By Mark Karten on December 14, 2009

As we look back at 2009, it was a pretty amazing year to be a buyer of real estate.

The prices that we thought were so low at the beginning of the year dropped another 15% by the end of summer.

Interest rates in the 5% range dropped down to 4.5% as well. It looks like the lows are behind us now.

More and more economic indicators show that we're rebounding as a nation, and real estate is seeing the effect as well. Everyone is waiting for the "bottom" - the holy grail moment to buy a home. Has the moment passed?

Housing prices are on the rise, 1.3% to be exact, in Las Vegas. Not only that, but mortgage rates are climbing, too. By Spring, we may see rates in the 5's again. When we get good news about unemployment, interest rates rise.

It just happened this week - unemployment went down and mortgage rates went from 4.71% to 4.81%, click HERE for the details. There are other factors that will impact the rates including the fact that the Federal Reserve may stop buying mortgage-back securities by the end of first quarter, 2010.

Business Week had an interesting article entitled "If You Don't Buy a House Now, You're Stupid or Broke." Subtle. The writer, Marc Roth, describes the history of interest rates and just how good we have it now. The most important point he makes is that you need to factor your interest rate, not just the price of the home, when considering the value of buying now. With home prices on the rise, it's easy to understand his reasoning. Click HERE to read the article.

When you add the changing rules by FHA which makes it harder to get a loan and more money down to get it - your window of opportunity is closing faster. Lending is just one side of the coin. Supply and demand is what determines our prices and there's still a lot of uncertainty ahead.

Our first drop in housing prices was due to the sub-prime lending meltdown, which we're still digging ourselves out of.
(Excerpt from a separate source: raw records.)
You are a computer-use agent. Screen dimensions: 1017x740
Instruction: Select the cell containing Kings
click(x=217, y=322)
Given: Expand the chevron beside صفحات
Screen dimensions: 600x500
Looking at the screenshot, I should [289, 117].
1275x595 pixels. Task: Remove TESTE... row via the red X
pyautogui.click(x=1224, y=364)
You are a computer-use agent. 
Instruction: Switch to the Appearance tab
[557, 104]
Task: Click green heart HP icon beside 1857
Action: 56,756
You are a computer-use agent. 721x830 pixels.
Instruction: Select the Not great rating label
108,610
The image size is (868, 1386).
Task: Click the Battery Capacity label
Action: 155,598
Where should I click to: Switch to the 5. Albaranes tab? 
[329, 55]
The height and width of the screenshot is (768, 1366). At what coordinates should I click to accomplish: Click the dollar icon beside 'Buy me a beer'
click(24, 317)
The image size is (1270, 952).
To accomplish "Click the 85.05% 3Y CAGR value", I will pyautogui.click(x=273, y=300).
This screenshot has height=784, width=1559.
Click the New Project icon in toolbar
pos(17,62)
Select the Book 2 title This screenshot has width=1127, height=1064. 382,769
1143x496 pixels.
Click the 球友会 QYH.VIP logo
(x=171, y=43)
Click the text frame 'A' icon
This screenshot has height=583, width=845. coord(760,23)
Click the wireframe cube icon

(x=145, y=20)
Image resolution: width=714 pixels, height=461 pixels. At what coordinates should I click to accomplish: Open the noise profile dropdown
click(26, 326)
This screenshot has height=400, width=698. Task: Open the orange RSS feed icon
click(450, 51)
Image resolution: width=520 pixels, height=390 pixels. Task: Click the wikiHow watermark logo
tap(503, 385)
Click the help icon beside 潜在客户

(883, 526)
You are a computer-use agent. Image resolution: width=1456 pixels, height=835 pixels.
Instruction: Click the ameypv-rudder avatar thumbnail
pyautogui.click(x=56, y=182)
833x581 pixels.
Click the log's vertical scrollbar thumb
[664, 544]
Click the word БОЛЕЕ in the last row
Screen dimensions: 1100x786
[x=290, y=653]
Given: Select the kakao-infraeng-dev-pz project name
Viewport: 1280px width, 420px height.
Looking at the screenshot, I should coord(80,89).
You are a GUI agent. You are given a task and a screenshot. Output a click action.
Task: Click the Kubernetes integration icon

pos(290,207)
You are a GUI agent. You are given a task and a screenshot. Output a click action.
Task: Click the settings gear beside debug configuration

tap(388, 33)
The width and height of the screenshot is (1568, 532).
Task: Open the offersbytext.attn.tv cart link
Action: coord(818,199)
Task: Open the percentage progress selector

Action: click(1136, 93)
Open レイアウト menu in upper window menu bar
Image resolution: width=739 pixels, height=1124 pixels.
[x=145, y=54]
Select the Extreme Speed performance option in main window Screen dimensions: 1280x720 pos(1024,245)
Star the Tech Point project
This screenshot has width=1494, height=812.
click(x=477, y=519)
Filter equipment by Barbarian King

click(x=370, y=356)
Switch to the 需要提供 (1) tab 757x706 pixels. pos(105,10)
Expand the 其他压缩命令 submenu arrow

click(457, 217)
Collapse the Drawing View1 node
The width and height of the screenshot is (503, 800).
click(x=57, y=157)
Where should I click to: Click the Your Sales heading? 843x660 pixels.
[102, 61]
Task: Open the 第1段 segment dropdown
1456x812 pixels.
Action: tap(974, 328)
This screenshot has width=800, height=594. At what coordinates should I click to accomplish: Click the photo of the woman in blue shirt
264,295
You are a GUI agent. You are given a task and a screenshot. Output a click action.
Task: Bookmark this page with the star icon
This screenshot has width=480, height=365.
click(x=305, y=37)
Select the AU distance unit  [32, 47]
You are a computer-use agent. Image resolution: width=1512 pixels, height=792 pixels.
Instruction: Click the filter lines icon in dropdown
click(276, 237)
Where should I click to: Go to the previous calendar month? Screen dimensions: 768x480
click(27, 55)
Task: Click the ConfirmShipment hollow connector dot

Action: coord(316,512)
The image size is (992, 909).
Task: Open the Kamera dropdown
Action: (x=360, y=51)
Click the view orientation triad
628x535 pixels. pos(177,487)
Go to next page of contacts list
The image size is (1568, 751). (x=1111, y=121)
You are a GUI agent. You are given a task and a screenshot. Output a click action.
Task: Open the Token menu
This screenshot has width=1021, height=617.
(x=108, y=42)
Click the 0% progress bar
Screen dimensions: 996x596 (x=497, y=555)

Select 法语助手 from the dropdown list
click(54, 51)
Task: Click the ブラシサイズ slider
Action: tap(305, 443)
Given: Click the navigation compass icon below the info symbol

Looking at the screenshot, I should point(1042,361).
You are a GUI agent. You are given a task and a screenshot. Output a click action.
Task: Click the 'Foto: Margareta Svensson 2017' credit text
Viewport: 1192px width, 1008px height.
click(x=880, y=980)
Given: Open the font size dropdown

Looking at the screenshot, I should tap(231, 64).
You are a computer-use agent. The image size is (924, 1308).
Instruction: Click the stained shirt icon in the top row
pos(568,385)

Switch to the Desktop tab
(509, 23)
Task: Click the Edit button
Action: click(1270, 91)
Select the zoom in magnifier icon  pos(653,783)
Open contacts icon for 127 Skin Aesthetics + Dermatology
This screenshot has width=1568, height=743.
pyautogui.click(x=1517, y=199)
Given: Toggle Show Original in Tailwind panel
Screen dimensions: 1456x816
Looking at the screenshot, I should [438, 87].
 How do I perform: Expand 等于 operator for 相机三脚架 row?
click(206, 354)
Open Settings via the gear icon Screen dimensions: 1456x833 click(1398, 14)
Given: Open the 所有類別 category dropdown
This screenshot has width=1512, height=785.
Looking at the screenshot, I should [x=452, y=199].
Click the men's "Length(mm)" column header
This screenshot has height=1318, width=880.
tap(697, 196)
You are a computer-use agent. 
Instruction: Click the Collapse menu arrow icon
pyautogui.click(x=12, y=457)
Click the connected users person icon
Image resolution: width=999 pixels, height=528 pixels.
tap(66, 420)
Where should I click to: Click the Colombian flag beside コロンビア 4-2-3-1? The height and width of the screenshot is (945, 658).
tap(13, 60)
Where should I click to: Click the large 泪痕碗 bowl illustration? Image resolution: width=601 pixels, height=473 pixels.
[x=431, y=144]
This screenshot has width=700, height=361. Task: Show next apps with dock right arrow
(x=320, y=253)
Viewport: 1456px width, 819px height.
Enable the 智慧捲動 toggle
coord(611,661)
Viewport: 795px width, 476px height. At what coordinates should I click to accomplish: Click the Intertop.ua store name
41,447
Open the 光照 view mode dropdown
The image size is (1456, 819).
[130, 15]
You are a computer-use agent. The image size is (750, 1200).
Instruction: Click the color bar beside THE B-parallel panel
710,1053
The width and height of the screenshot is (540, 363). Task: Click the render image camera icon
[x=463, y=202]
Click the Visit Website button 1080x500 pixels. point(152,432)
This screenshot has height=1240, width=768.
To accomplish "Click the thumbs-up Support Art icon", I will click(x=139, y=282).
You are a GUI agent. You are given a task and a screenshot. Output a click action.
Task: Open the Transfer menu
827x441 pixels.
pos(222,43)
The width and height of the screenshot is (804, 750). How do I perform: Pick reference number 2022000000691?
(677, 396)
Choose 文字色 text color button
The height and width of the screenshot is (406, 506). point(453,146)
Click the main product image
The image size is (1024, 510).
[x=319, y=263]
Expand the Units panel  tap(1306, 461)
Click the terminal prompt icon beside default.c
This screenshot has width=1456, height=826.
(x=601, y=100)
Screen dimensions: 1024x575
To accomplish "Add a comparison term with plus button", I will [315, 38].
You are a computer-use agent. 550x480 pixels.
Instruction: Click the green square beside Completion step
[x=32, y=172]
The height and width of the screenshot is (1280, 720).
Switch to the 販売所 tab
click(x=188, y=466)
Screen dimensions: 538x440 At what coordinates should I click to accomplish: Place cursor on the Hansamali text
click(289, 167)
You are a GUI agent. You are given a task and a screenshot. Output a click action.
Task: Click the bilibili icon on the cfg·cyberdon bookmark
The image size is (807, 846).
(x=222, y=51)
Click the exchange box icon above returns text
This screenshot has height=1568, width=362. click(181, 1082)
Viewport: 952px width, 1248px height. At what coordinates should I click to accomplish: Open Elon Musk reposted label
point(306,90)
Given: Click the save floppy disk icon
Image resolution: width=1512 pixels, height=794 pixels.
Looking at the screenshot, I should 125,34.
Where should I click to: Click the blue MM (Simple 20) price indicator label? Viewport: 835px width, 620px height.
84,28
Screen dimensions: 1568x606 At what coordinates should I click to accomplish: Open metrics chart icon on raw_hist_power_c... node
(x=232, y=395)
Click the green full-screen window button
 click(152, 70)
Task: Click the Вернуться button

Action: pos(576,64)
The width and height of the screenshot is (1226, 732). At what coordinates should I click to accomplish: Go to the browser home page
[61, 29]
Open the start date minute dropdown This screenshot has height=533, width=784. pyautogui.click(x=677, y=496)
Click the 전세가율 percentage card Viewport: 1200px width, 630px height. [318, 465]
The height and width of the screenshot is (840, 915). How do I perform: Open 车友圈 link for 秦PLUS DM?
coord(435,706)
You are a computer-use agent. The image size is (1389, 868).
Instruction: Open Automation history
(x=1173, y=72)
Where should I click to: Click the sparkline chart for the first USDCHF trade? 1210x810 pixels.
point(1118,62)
It looks like a second wave is about to hit us by mid-2010. We are due for a record reset of option ARMs (adjustable rate mortgages), which will cause house payments to double or triple if they're not refinanced.

The Consumer Mortgage Audit Center (CMAC) is projecting a mortgage crisis in 2010 as large as the subprime. As quoted in a recent article on DSNews.com, "We've spoken to Florida attorneys who sit at the forefront of the U.S. foreclosure crisis and have learned that 53 percent expect recasting ARMs to present a mortgage crisis as large as subprime and 61 percent expect to work on more loan modifications in 2010 than they did in 2009," said Sylvia Alayon, VP of operations for CMAC "The New Year is going to hold very rude awakenings for some homeowners, but there are things you can do to analyze your situation and get help if you need it."

According to Alayon, only a few option ARMS in existence have been modified, but she believes many more homeowners will rush to modify their loans as they slip closer to negative amortization. Homeowners who act now to modify exotic mortgages may be saved from negative amortization and eventually foreclosure, Alayon said.

"Depending on each homeowner's unique financial situation, we've seen everything from lenders modifying mortgages lower to make them affordable again to Fannie Mae allowing homeowners facing foreclosure to shift from homeownership to home rental," said Alayon. "Options are out there, but you have to do some work to get to them."

So the answer to the question, "Are we at the bottom?" is still unknown. Unfortunately, by the time we know the answer, it will have passed us by.